Ve müsabakanın en öne çıkan ismi: Tayfur Bingöl. Karşılaşmanın başlarında ceza alanı içerisinde 2 kere topa çok kötü vurdu. Hatta vuramadı bile. Bir pozisyonda da ceza alanı içerisinde yerden seken topu doğrudan kaleye göndermek yerine göğsüyle almak istedi, başaramadı. Kötü bir günündeydi. Kendi oyun sistemini değiştirdi ve garanti pas yapmaya başladı. Topu aldı, alır almaz boştaki bir arkadaşına attı, ileriye gitmeyi düşünmedi. Bunu ilk yarı bitmek üzereyken ve skor olarak gerideyken yapınca taraftarı tarafından ıslıklandı.
Tayfur tepkilerden çok etkilenmiş olsa gerek, ikinci yarıda da tutuktu. 'Beni oyundan çıkarın' diye bas bas bağırıyordu adeta. Çok değişik bir oyuncu. Topu kendisine çekiyor.

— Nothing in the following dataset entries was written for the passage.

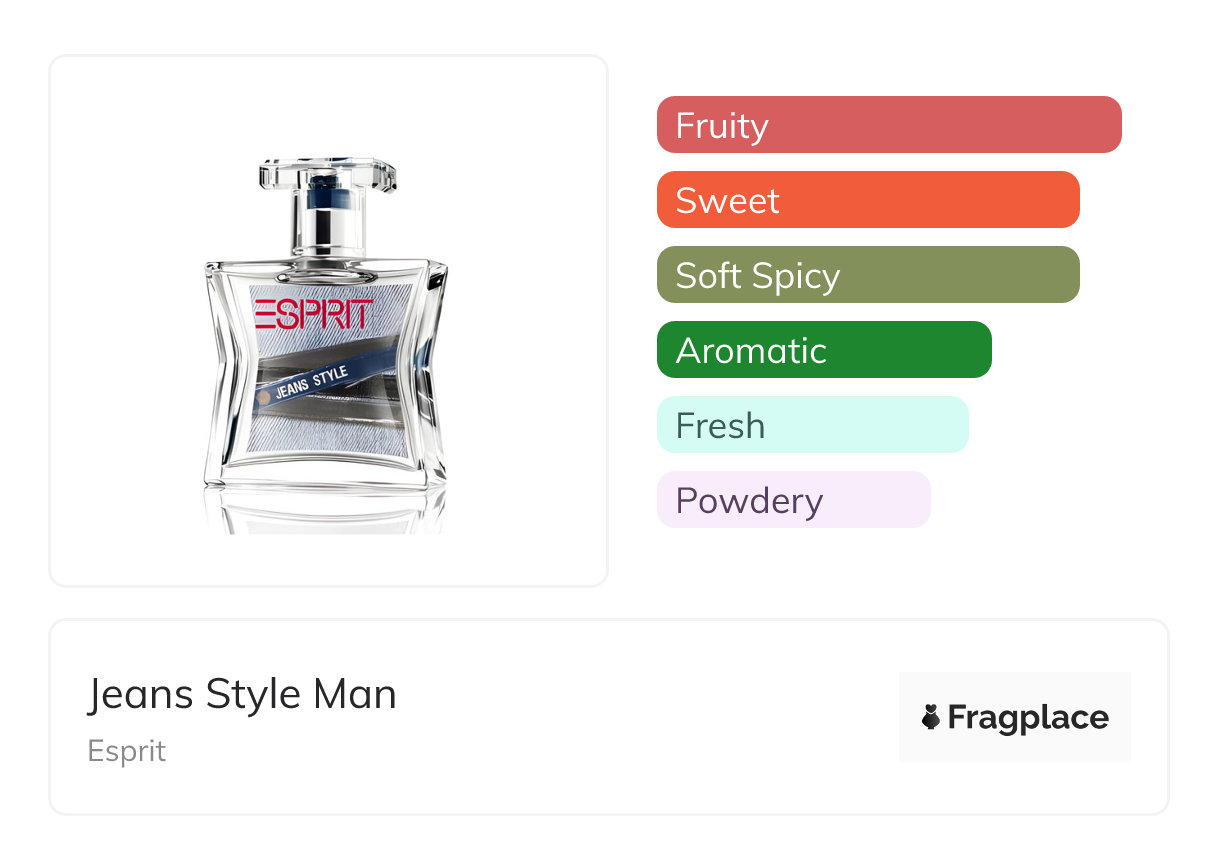1218x864 pixels.
Task: Click the Esprit brand name under the title
Action: [x=127, y=751]
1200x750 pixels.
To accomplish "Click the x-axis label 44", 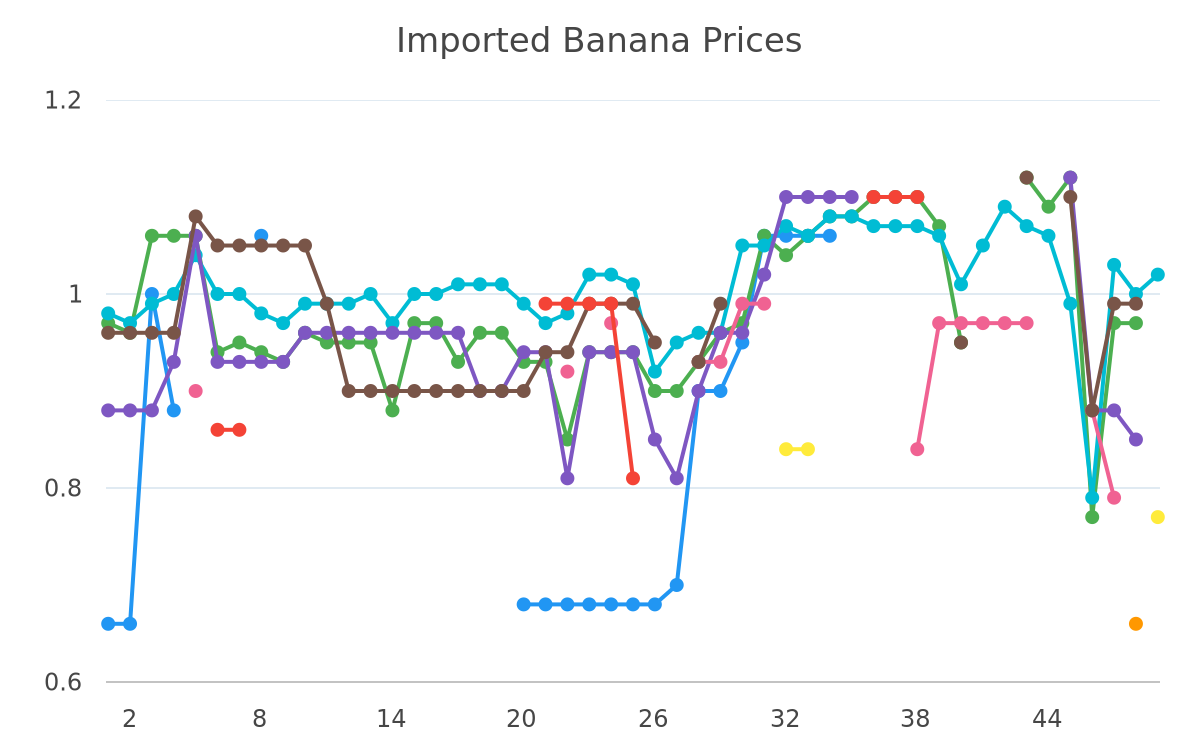I will tap(1047, 719).
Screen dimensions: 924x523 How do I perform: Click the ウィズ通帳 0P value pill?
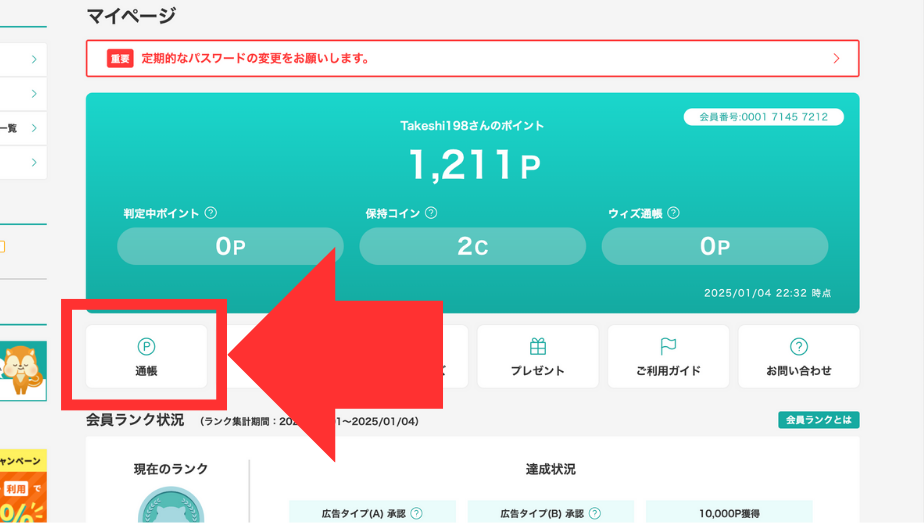[714, 246]
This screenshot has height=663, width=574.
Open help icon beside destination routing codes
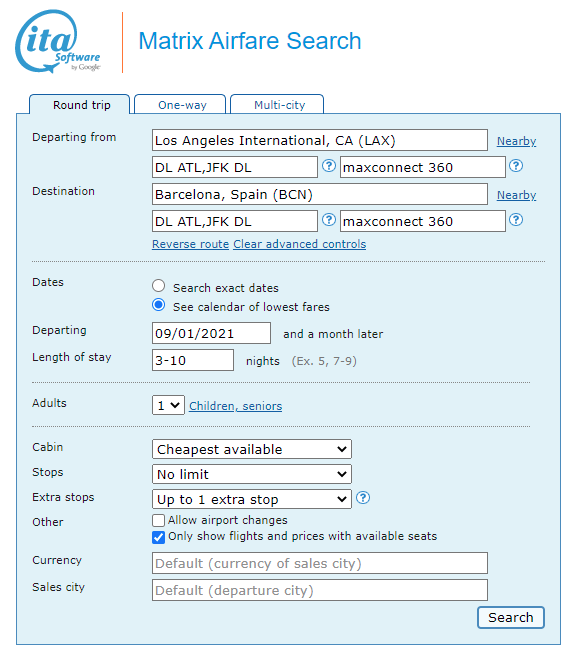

Toplar sanki onda buluşuyor. Bunun sebebini orta saha oyuncularının top almaya gitmemesi ve hücuma Tayfur kadar gidilmemesine bağlanabilir.
Bir pozisyonda da ona pas verildi. Ama çevresinde 3 rakip oyuncu vardı. Zaten hatalarından oldukça etkilenmişti, heyecan yaptı, kaptırmamak için topu orta sahaya doğru attı. Orada da rakip oyuncu vardı. Topu aldı, kaleye ilerledi. Tehlikeli bir atak idi, gol olmadı. Taraftar yine tepki gösterdi. O da taraftara karşılık verdi. Tamer hoca inat etti, oyundan almadı. Daha sonra yine baskı altındayken pas atıldı. Zaten oyundan iyice kopmuştu. Defanstaki arkadaşına pas atmak istedi, rakip oyuncuya gitti. Birebir kalındı. Reis faul ile durdurunca 2. sarı kartını alıp, oyun dışı kaldı. Bu faul atışı gol getirdi.
İkinci yarıya hiç çıkarmaması gerekirdi. O kadar çok tepki aldı ki, hem yedek kulübesi hem de Halil taraftarı susturmaya çalıştı. Her topu ayağına aldığında ıslıklandı. 90. dakikada oyundan alındı ancak. Oysa Tamer Tuna ilk yarı soyunma odasına girildiğinde maça çıkarmaması gerekirdi.